Quote the passage on Valdivia Venus figurines word for word, everything from "Early figurative sculptures" down to "into the figurines.".

→ **QUOTED PASSAGE**:
## Start
= Venus Figurines from Valdivia =

Native culture figurines from early America

From the Valdivia site over seventy fragments and one complete figure of these female statuettes have been found. These figurines measure anywhere from 4.6 cm to 8.8 cm when complete in form.

==Appearance and Construction==

Early figurative sculptures from Valdivia were vague outlines of human forms without gender or individualized features. As time went on, figurines were given more details and the signature coiffures of the Venus figurines as well as breasts or suggestions of pregnancy appeared. This higher level of detail was made possible when the carvers began to sculpt stone slabs and incise finer details into the figurines.

The figurines are simple and compact in style with very few marks made to identify as facial features. Perhaps the most individualizing aspect of these figurines is the elaborate hairstyles for each individual figurine. Some hairstyles even eclipse other features of the woman such as her face and chin, clearly taking preference over other aspects of her form.
## End
→ **Dataset records**:
## Start
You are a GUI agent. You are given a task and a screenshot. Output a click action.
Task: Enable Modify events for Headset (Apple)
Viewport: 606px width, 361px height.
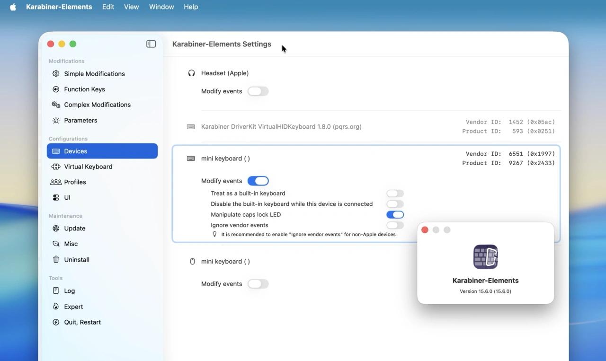click(x=258, y=91)

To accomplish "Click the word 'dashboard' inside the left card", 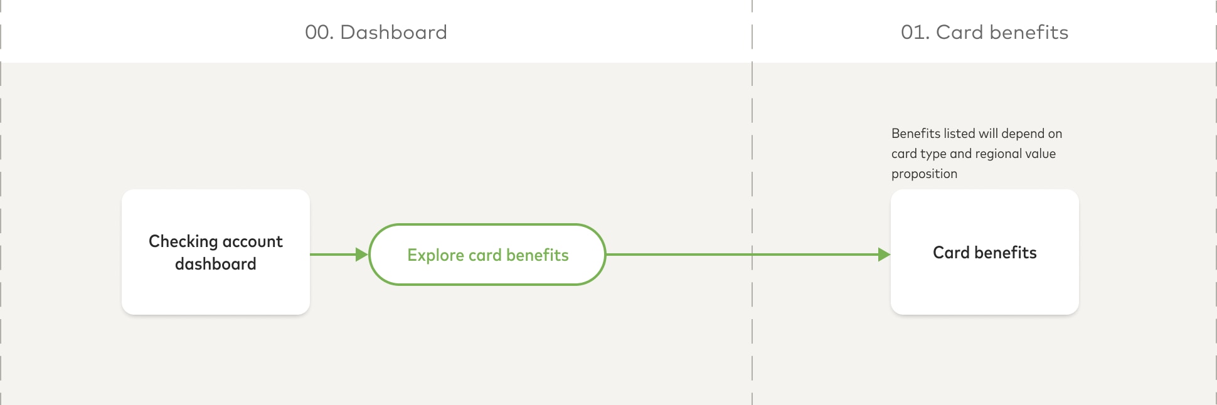I will pos(216,264).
## End
→ **PROBLEM SOLUTION**:
Early figurative sculptures from Valdivia were vague outlines of human forms without gender or individualized features. As time went on, figurines were given more details and the signature coiffures of the Venus figurines as well as breasts or suggestions of pregnancy appeared. This higher level of detail was made possible when the carvers began to sculpt stone slabs and incise finer details into the figurines.